Some years ago, working for a New York State agency which had a counsel on retainer who had a steep hourly charge, my immediate boss and I had occasion to acquaint ourselves with the distinction between “legal research” and “practicing law” – since our agency was charged with giving technical assistance, including in particular “how to” write-ups on complying with NYS’s intricate regulatory systems, for small part-time local government officials.

[li]Any clown can give you his opinion about the law for free – and it’s probably worth exactly what you pay for it.[/li][li]Legal research consists in determining what the law says, and in rephrasing it in a manner that may be easier to follow. (E.g., if following legally prescribed procedure X means you need to comply with statute Y first, you can list them in that order.) In the course of this, you MUST only restate what the law says must be done – avoiding carefully telling the person what he or she ought to do.[/li][li]Practicing law means, for renumeration, giving people legal advice. And it is substantially more complex than “look it up and tell him what he needs to do.” (It would be prudent to let a lawyer explain why this is so.)[/li][/ul]

It really depends on a host of factors, most of them subjective. The type of crime, the time that has passed, and what the bar decides.

I had a friend who passed the character and fitness in California despite having had a DUI and drug possession conviction on his record from five years prior. He disclosed everything and they didn’t give him any grief.

Then again, another guy I know was rejected by the Virginia State Bar for a DUI from the previous year.

A guy in Arizona who did time for murder went to law school and graduated. Last I heard he was fighting to be a lawyer, not sure what happened to him.

I have a close friend who had DUI and Public Intoxication convictions who was admitted. Sworn in right next to me. He had to interview with a member of the Bar’s Character and Fitness Committee, but they excused his youthful indiscretion.

Quite so. In Ohio, a criminal conviction is not automatically disqualifying, but you’d better believe that someone with a criminal conviction in his or her past is going to get a very careful looking-over.

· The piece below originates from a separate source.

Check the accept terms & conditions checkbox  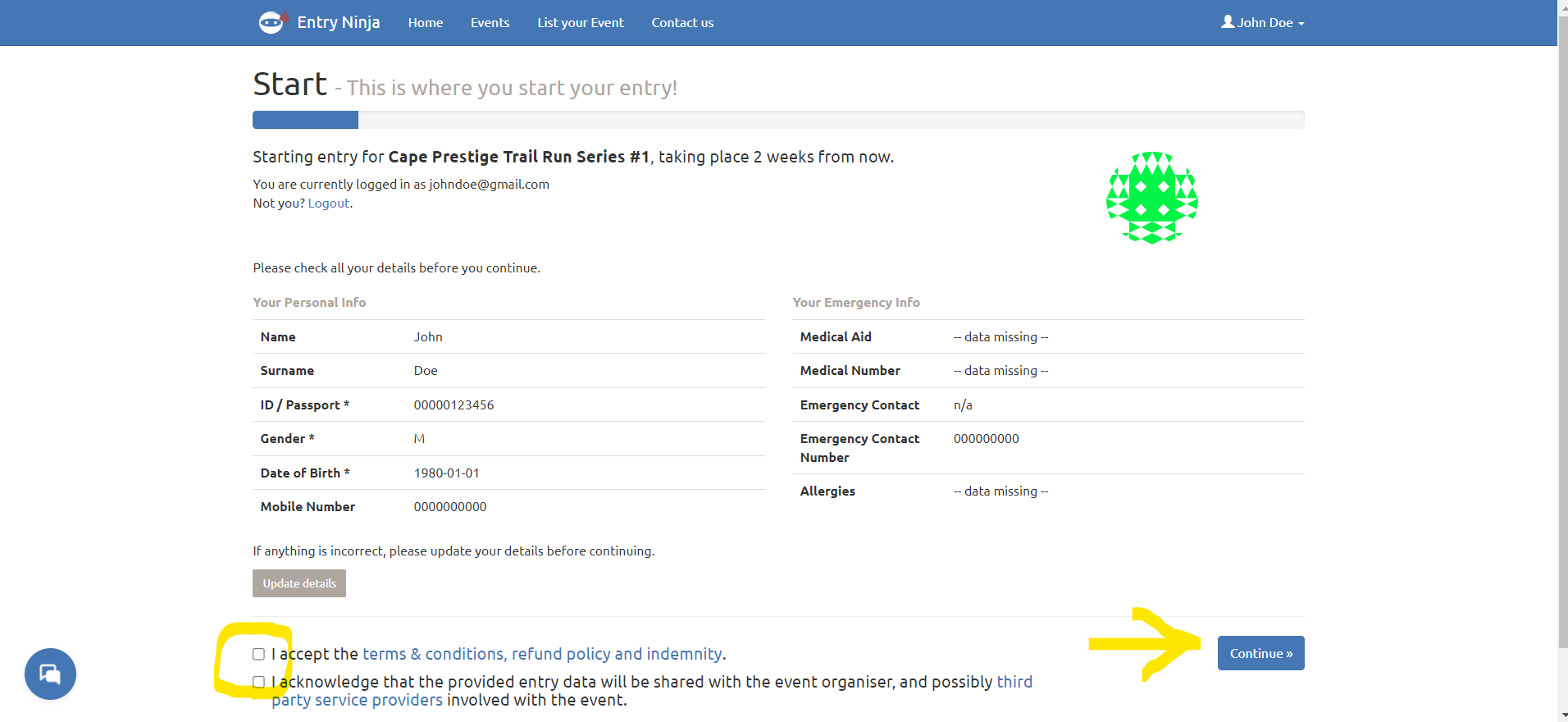tap(259, 654)
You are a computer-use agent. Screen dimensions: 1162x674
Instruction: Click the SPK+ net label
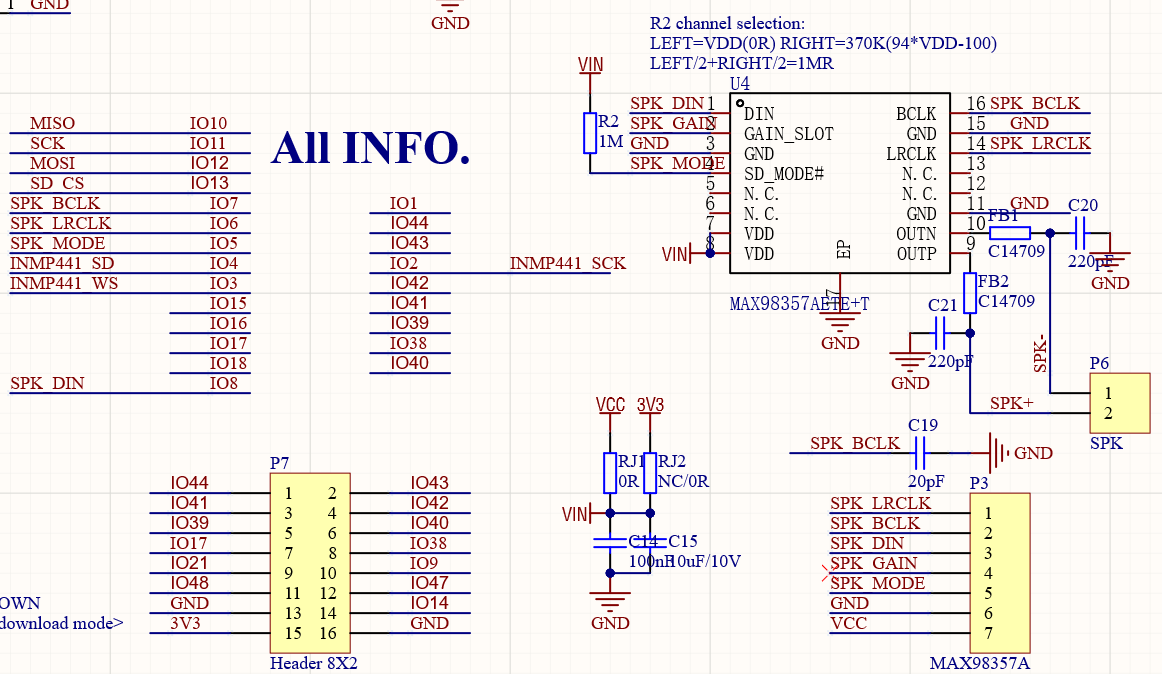pyautogui.click(x=1011, y=403)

Our Supreme Court has the last word, and may accept or reject the advice of its committee on admission to the bar and local advisory panels. All of these decisions are a matter of public record and are reported, with names, in the state bar journal. Overall, the court tends to take a “better safe than sorry” approach. When in doubt, it will deny admission. Sometimes the court will kick the case down the road a few years, inviting the person to apply again and to then provide further (or more persuasive) proof of suitability to practice law. That’s as it should be, IMHO. A bad lawyer can screw up the lives of lots of people.

And once admitted to the bar in Ohio, a felony conviction will automatically lead to disbarment.

There’s a state by state survey in this pdf:

So … since IANAL … if someone for whatever reason thinks I could give them some useful legal advice and I said “give me $100 and I’ll tell you” and they’re stupid enough to do so … have I broken the law?

Yes, you could have a (noncriminal) complaint brought against you for unauthorized practice of law.